*Your instructions*
Rewrite the listing, replacing "shipping" with "delivery" and leaving everything else as it stands.

*Records for this exercise*
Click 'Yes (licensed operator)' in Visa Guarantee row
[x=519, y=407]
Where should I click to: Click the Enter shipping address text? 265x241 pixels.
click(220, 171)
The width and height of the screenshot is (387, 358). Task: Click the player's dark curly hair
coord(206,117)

*Solution to this exercise*
Click 'Yes (licensed operator)' in Visa Guarantee row
[x=519, y=407]
Where should I click to: Click the Enter delivery address text? 265x241 pixels.
click(220, 171)
The width and height of the screenshot is (387, 358). Task: Click the player's dark curly hair
coord(206,117)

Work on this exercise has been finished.